# What should I put in my 75g?



## halffrozen (Sep 24, 2011)

I moved over my everything in my tank except for my Vals and Firemouths a apple snail and two bristle nose plecos...

My crypt forest lol, my Bolivian rams and a few dithers were all moved to my brand new 40 gallon.

I am wanting something colorful and or bright that also is quite large(not really sure what my max size is that I can fit in there, I am guessing 16" from "nose" to tail tip?

I was thinking of a single EBJD or maybe a pair or trio of Festae's?

Or maybe an Oscar... always kinda wanted one.

Just not sure.

The firemouths can be moved if need be, I have a few places that can give credit for them. Though they are pretty cool looking.


----------



## halffrozen (Sep 24, 2011)

Here is the tank about an hour ago, still cloudy:


----------



## bluejack23 (Jan 23, 2012)

I like the idea of an ebjd and if the fm isnt too large already you may be able to keep it.
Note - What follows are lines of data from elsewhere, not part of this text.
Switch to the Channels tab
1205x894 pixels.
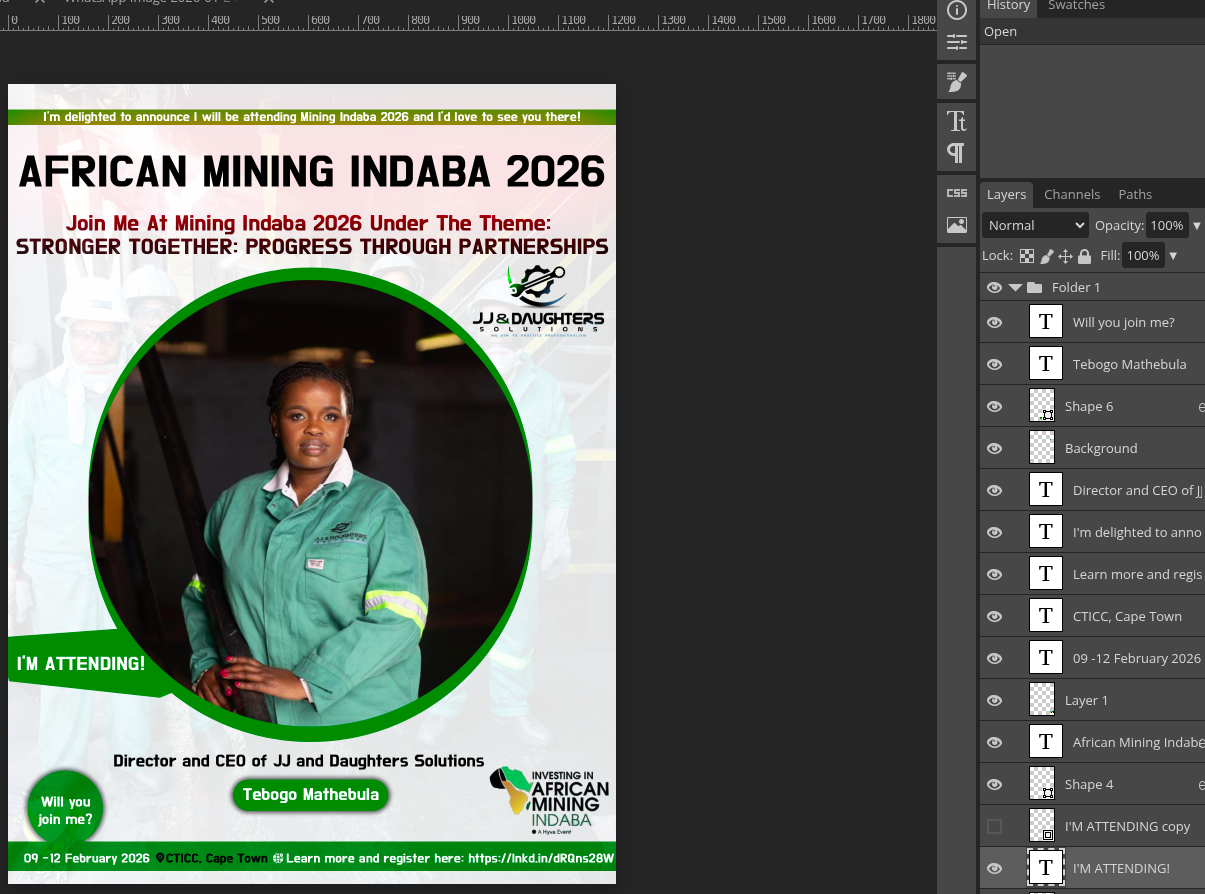tap(1071, 195)
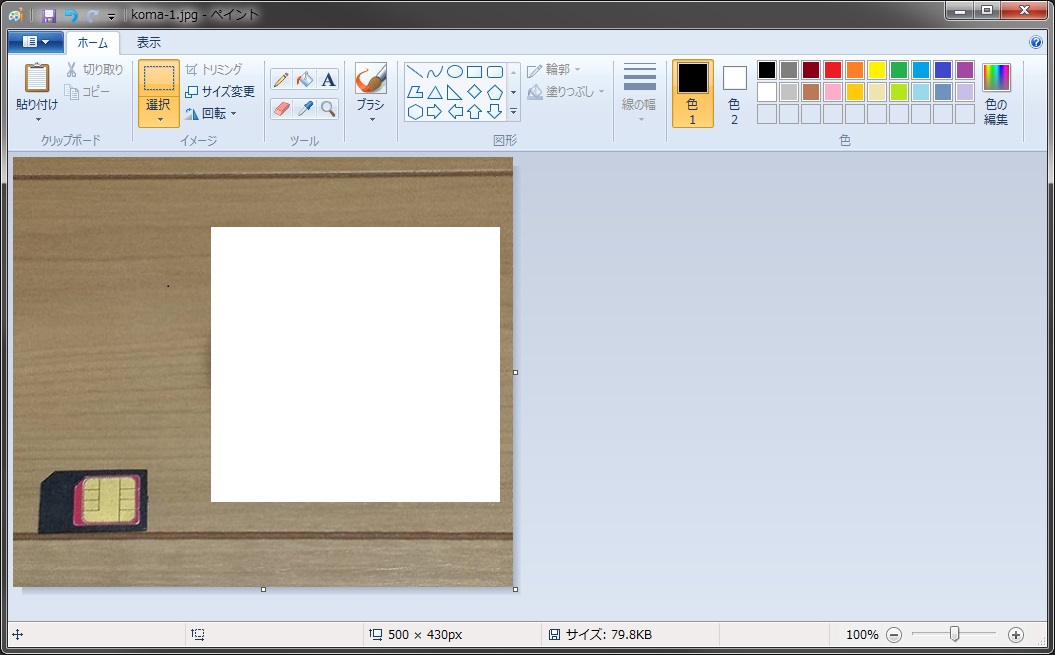This screenshot has height=655, width=1055.
Task: Select the Magnifier tool
Action: (x=328, y=108)
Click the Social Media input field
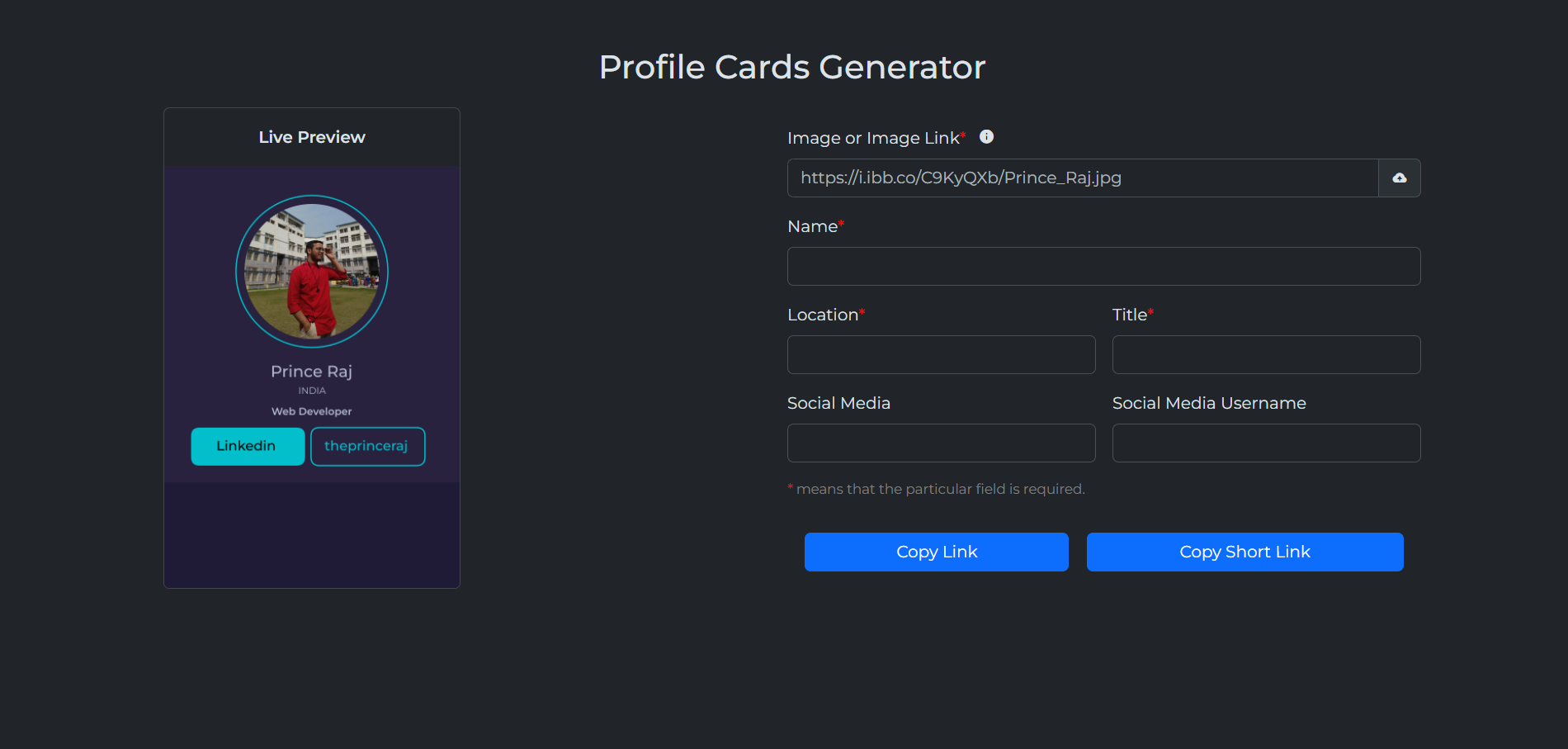 tap(941, 443)
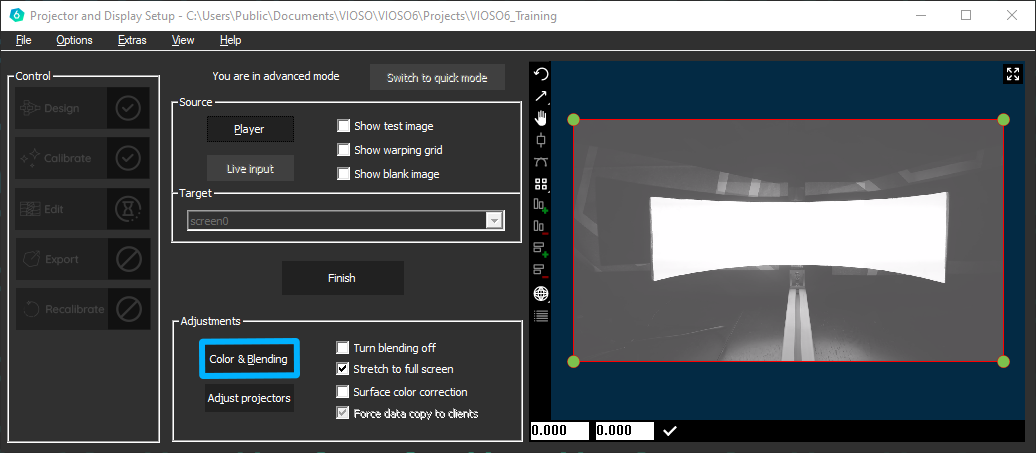The image size is (1036, 453).
Task: Toggle Show warping grid checkbox
Action: (344, 150)
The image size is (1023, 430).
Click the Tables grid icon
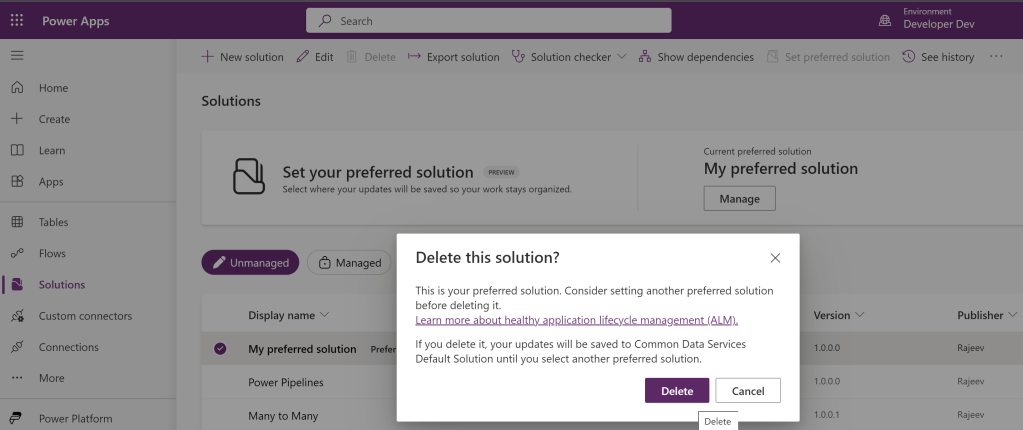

I would. of coarse, make sure the ebjd is bigger than the fm.


----------



## halffrozen (Sep 24, 2011)

So I got an Oscar and a VERY pretty looking Jack Dempsey with loads of blue flakes and red and pretty much all kinds of awesome colors.

**** picture... this doesn't even show his true colors, poor lighting.  new one will be here by Friday.


----------



## halffrozen (Sep 24, 2011)

Oscar:

Odd signs on his head/back


----------



## Zombie Cichlid (Jun 26, 2012)

Congrats on the fishes! The JD has some bright colours and this Oscar is awesome! One of the most beautiful juveniles i'he seen and even so he might change colours growing up, this one shows a lot of potential to be a beautiful and colourful Oscar.
I like Oscars, they are very interactive but they limit choices on the tank, such as no rare plecos (and i love plecos) otherwise they would eventually get eaten by the Oscar. 
They are know as "the dog fish" precisely because of their power of interaction as well as "the pig fish" because they eat a lot and are nasty, they eat half of the pellet, the other half goes to the bottom of the tank, all that bio waste obliges you to do more often and bigger water changes.
I'd recommend a severum. There are lots of beautiful kinds.


----------



## halffrozen (Sep 24, 2011)

So a sev would work in my tank with everything I already have?


----------



## bluejack23 (Jan 23, 2012)

NOT with the oscar, jd, firemouth. I believe (and please correct me if im wrong) that he means a sev rather than an oscar. A severum, firemouth, and jd could live in a 75 if temperments allow it. ...But IMO an oscar in a 75 gallon tank should have no tankmates beside maybe a pleco.


----------



## Zombie Cichlid (Jun 26, 2012)

I agree with bluejack23.
I meant a severum instead an oscar and not with an oscar.
I think a JD, a Sev and a meeki are enough for a 75 gallon tank.
An oscar in a 75 gallon should be kept by himself, mainly because of the bio waste he produces.


----------



## halffrozen (Sep 24, 2011)

I see.

Option 1:
I am thinking I will be returning the JD, even though I really like his colors.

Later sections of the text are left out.